Similarly, the novel doesn’t have a particularly interesting take on slavery. The narrator seems mostly okay with the jenjer being slaves, albeit with a few pangs of empathy – which is kind of screwed up. She’s quick to pat herself on the back for feeling even a little bad for their situation, but she’s certainly not harkening back to her early days and speaking out against the injustice she sees occurring or campaigning for jenjer emancipation.
She saw few jenjer, of course, and was curious to see how people managed with that support absent. . . Gale [Monica’s jenjer slave] had also noticed their glaring absence and had attracted some thinly veiled hostility: sharp angry glances; the occasional muttered curse. On the surface he was unruffled, but she promised herself that they would not remain here very long, and even felt a little proud of her sensitivity.
We don’t get to see the true day to day life of the jenjer pre-rebellion – but couldn’t we at least get some interesting points of view within the rebellion itself now that it’s happening? Or at least more information on the actual threat and how they’re organized? A little more information on how it built up? It was unsatisfying how little we knew about what is ostensibly the premise of the book and primary threat to the established government.

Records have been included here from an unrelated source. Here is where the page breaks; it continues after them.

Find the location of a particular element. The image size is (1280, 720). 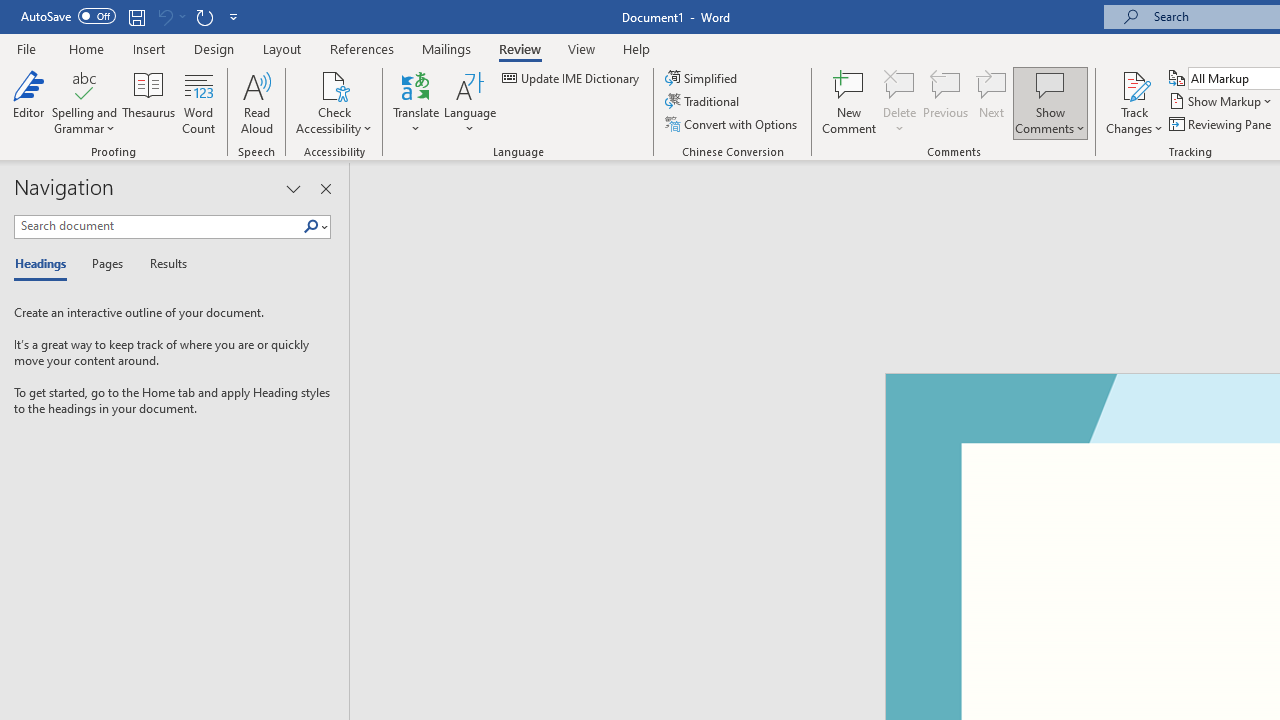

'Editor' is located at coordinates (28, 103).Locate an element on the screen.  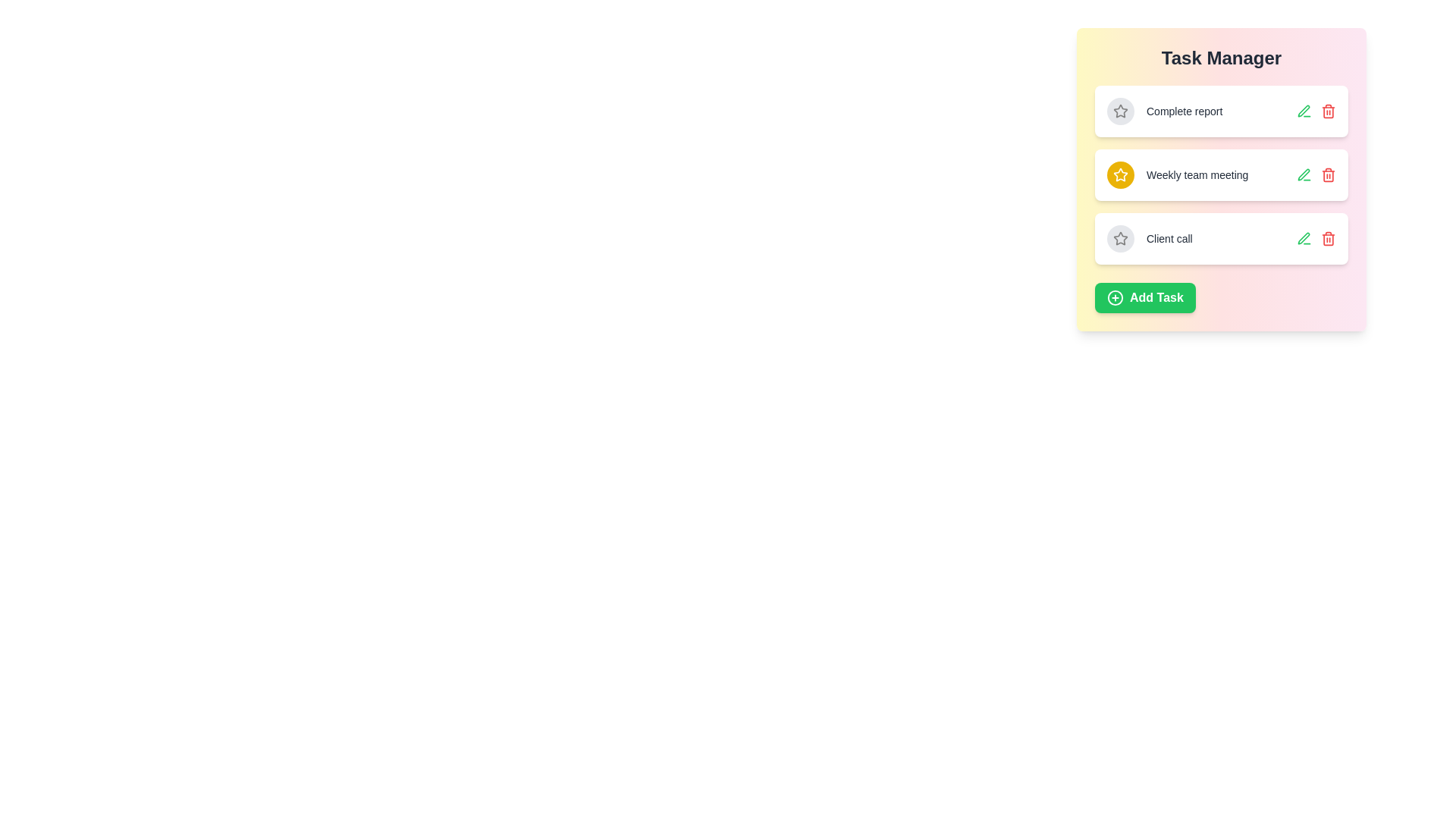
the trash icon of the task titled 'Client call' to delete it is located at coordinates (1328, 239).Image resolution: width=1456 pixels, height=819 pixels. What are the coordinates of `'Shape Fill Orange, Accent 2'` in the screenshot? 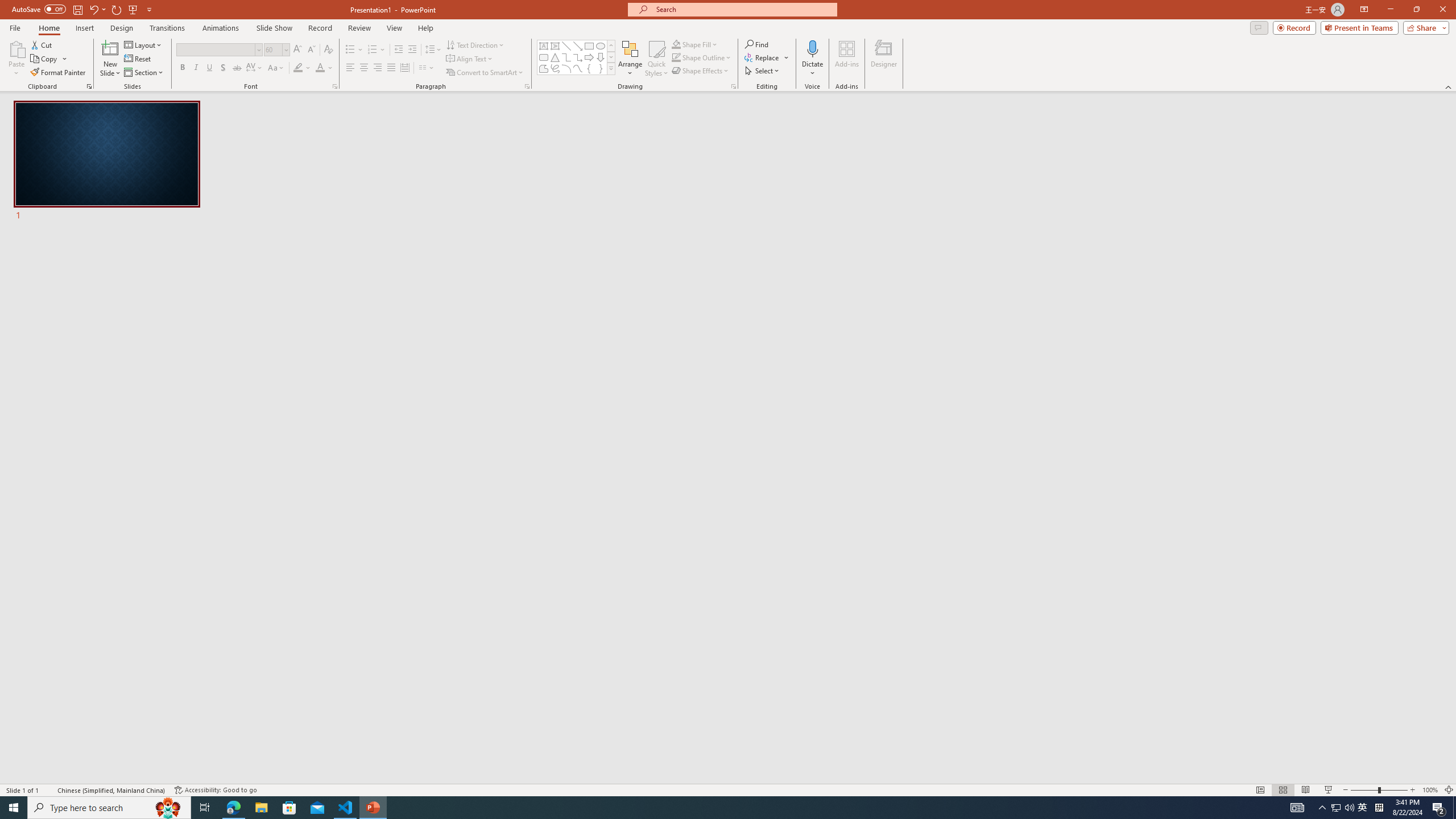 It's located at (676, 44).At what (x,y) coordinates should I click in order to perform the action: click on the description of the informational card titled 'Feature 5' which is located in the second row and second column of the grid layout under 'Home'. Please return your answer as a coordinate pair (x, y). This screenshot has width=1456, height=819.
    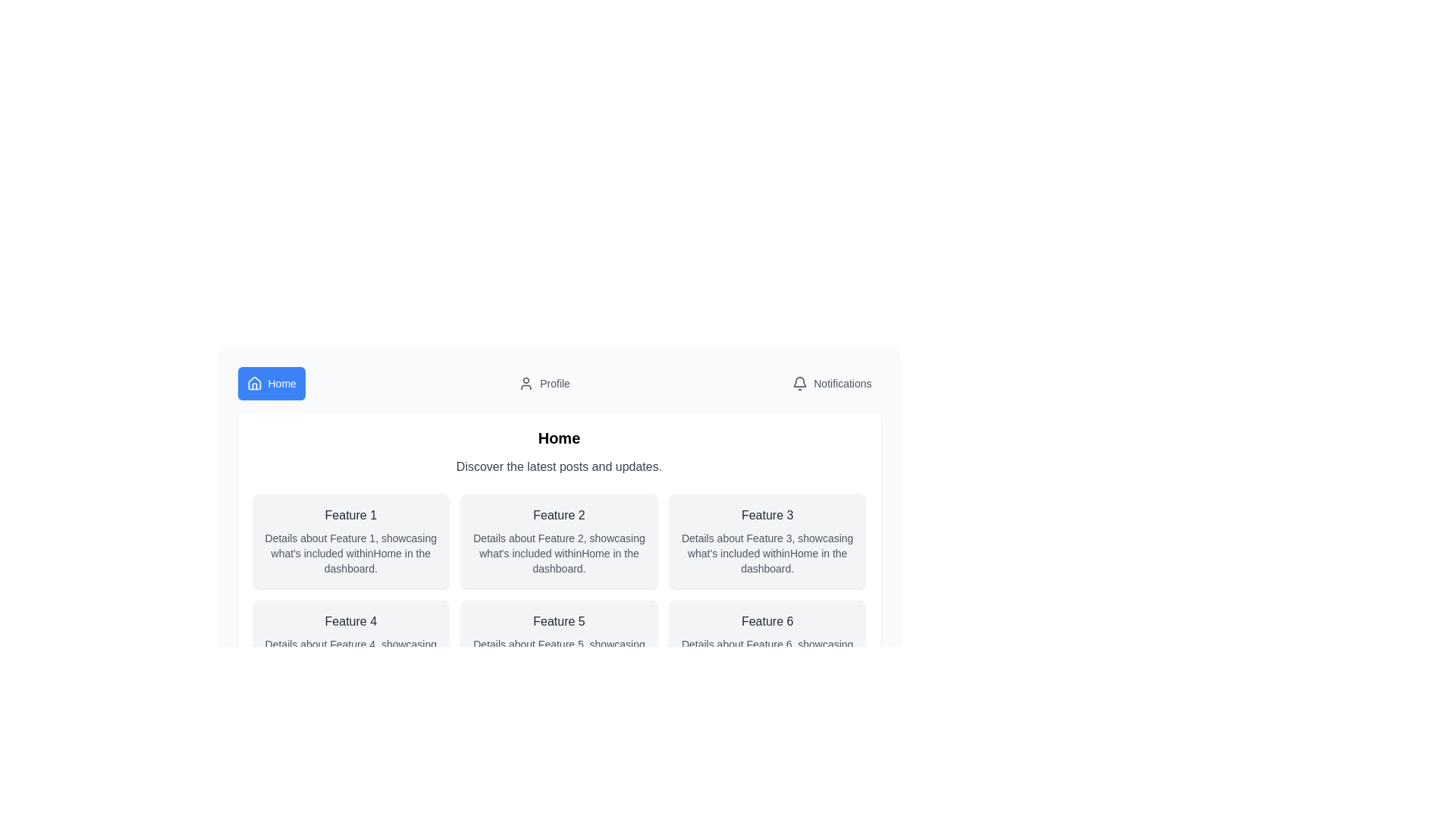
    Looking at the image, I should click on (558, 647).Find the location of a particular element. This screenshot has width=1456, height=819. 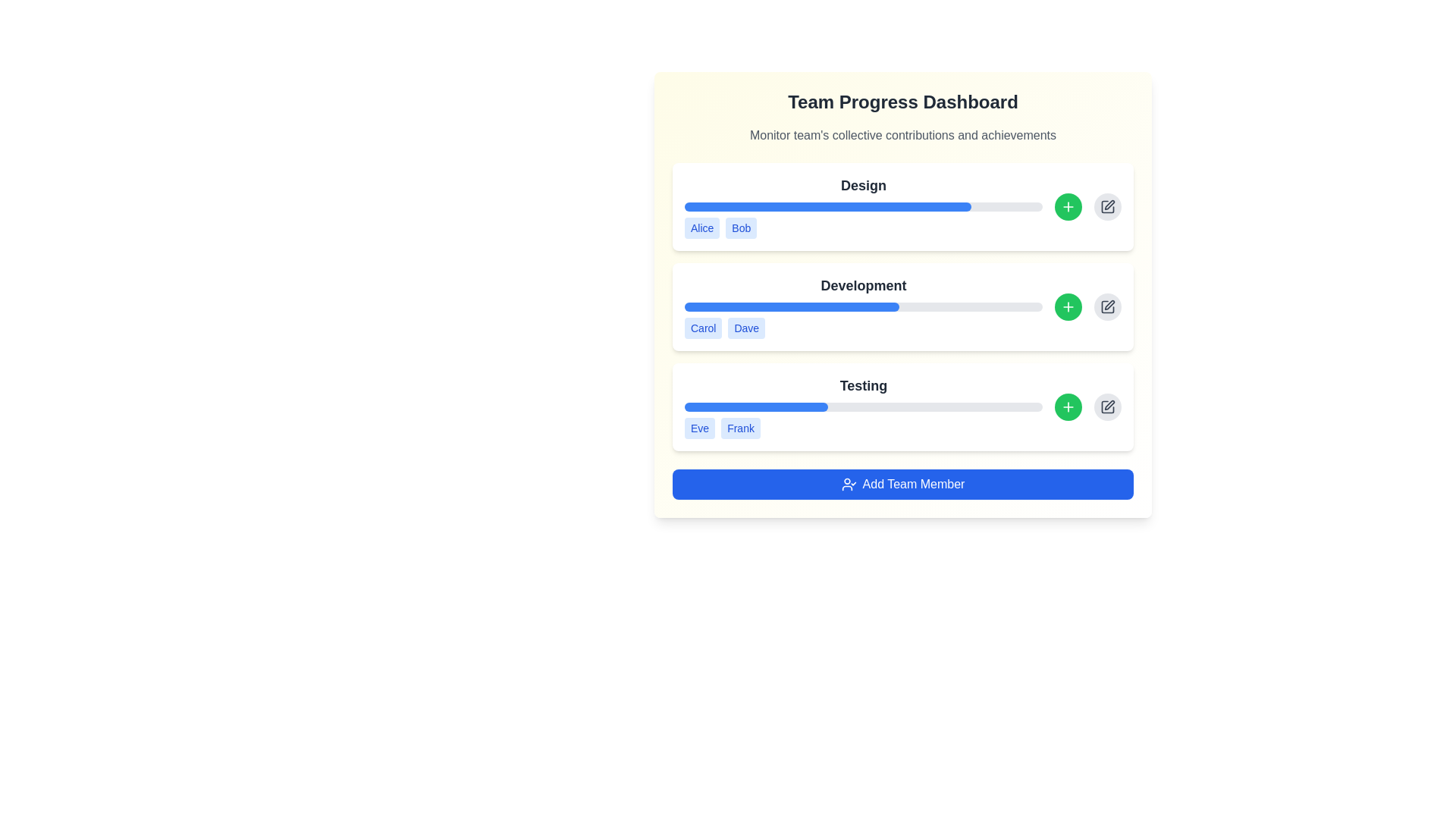

the Progress bar segment representing the completion of the 'Testing' task, located in the 'Testing' section of the interface is located at coordinates (756, 406). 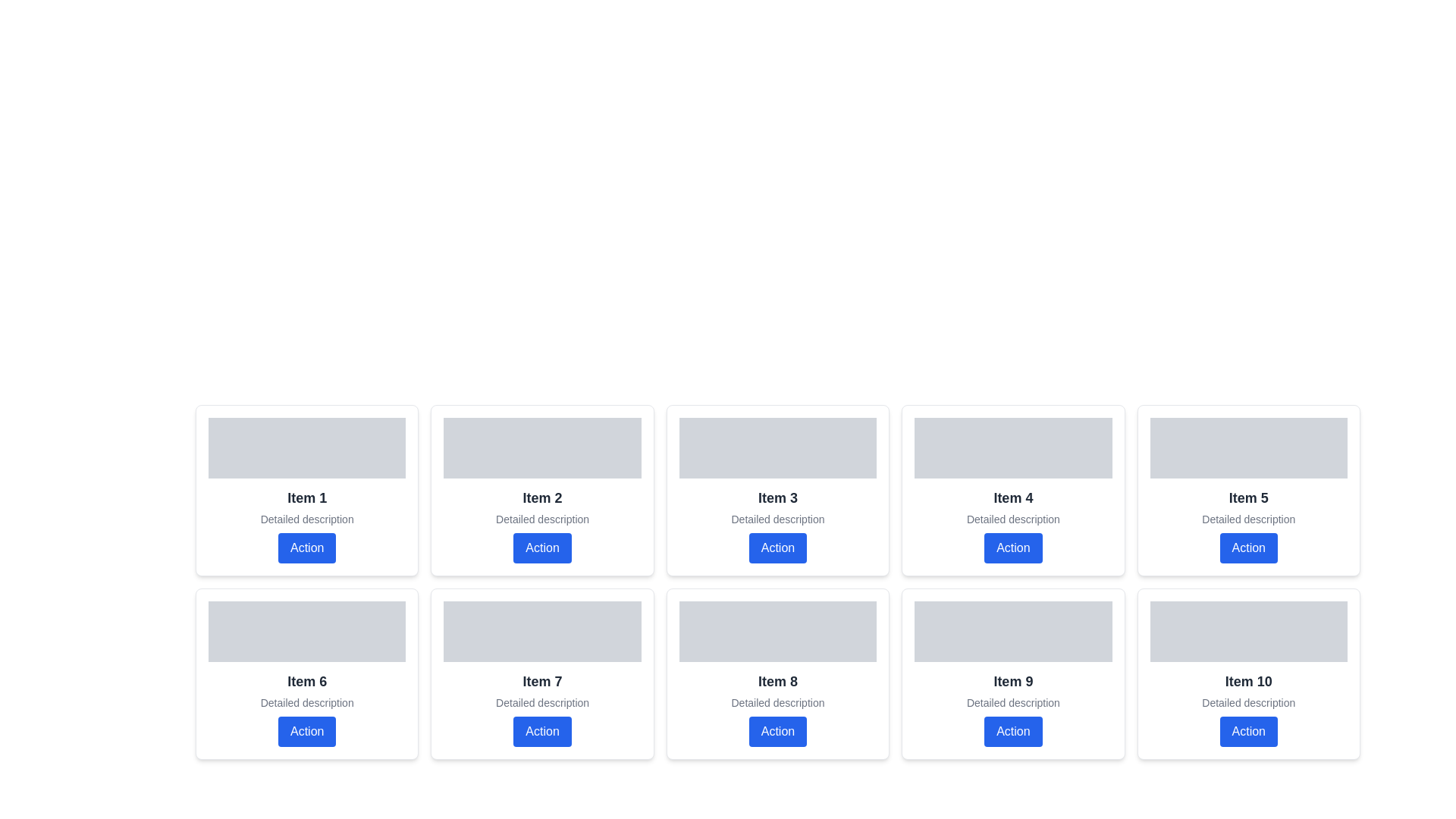 What do you see at coordinates (778, 548) in the screenshot?
I see `the button located at the bottom of the card titled 'Item 3' to change its appearance` at bounding box center [778, 548].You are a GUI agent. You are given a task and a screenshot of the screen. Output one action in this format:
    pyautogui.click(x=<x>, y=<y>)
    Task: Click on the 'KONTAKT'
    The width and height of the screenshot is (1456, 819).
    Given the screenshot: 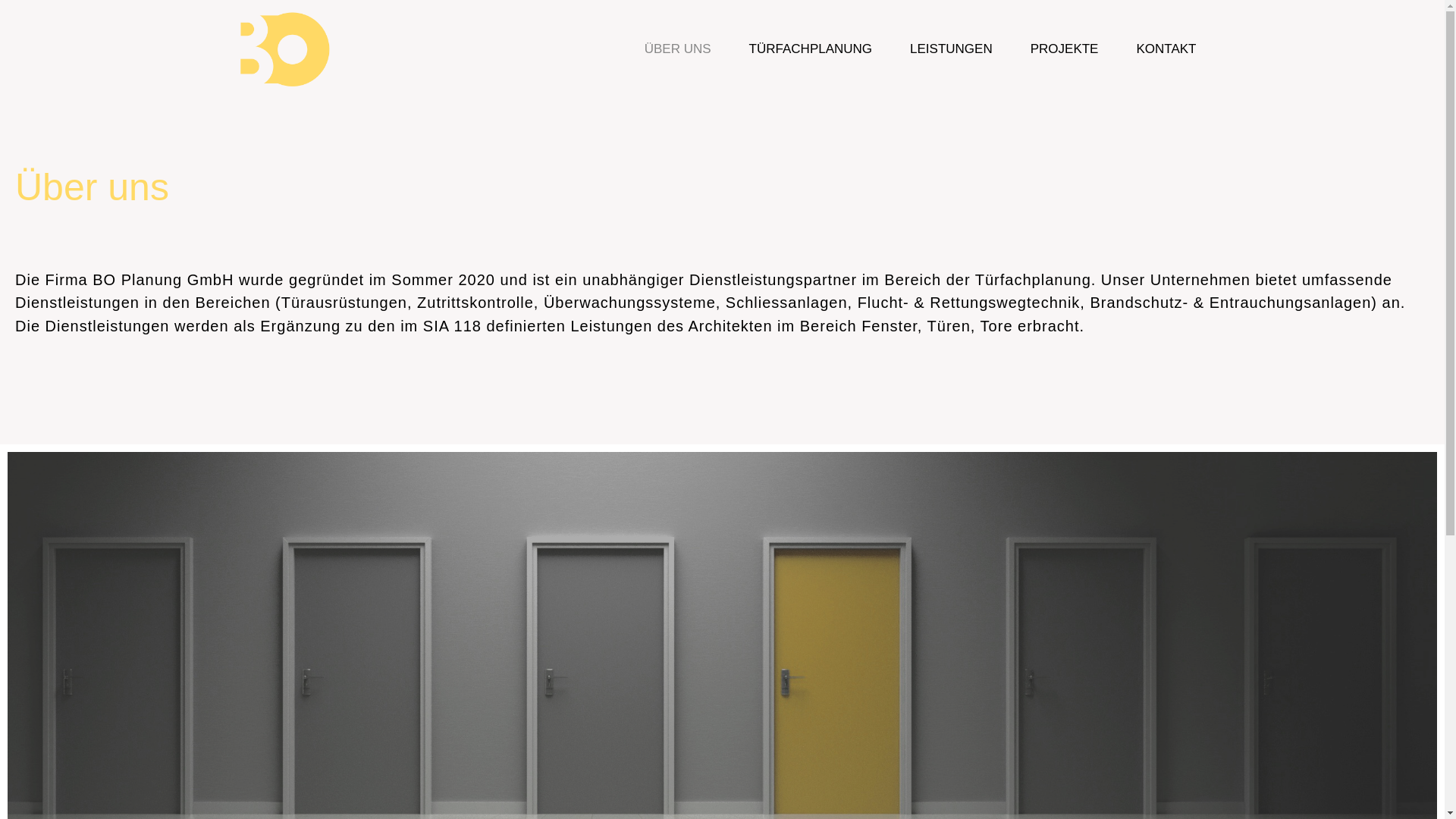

The writing style is clipped and distant. While this is an effective stylistic choice given that the narrator is a journalist, it’s not personally my cup of tea. It caused a novel that was already low on emotion and impact to become even moreso. The prose is minimal and doesn’t waste any words or time – if you enjoy reading NPR for the prose, this may be more up your alley.
The Undefeated is a short novel at only 112 pages. I think that if this had been fleshed out to a 300-400 page book, it would have worked better. Including more detail about the main character’s career as a journalist (or better yet, having her act as a journalist during the upcoming jenjer war!), adding a jenjer point of view, and providing more information on the rebellion would have made this a more compelling story. As it is, the novel simply lacks both soul and substance.
Thank you to the publisher for providing this ARC in exchange for an honest review!
About the Author
Dr Una McCormack is a New York Times bestselling science fiction author. She is passionate about women’s writing, science fiction, and helping people find their words and voices. Her latest release, the Star Trek: Picard novel The Last Best Hope, became a USA Today bestseller.
Learn about her books, other works, and how you can work with Una as your writing mentor for stories or novels.
Una is well known for her TV tie-in work. She has published more than a dozen novels set in franchises such as Doctor Who, Star Trek: Deep Space Nine, and Star Trek: Discovery. Her audio work with Big Finish has been set in licensed properties such as Doctor Who and Blake’s 7.
Her shorter-form science fiction has appeared in anthologies edited by Gardner Dozois and Ian Whates. Her story ‘Taking Flight’ (2017) was shortlisted for the BSFA award for short fiction, and her novel Star Trek: Discovery – The Way to the Stars for a Dragon Con Award. In 2017, she was a judge for the Arthur C Clarke Award. Una’s most recent original novella, The Undefeated, was published by Tor in 2019.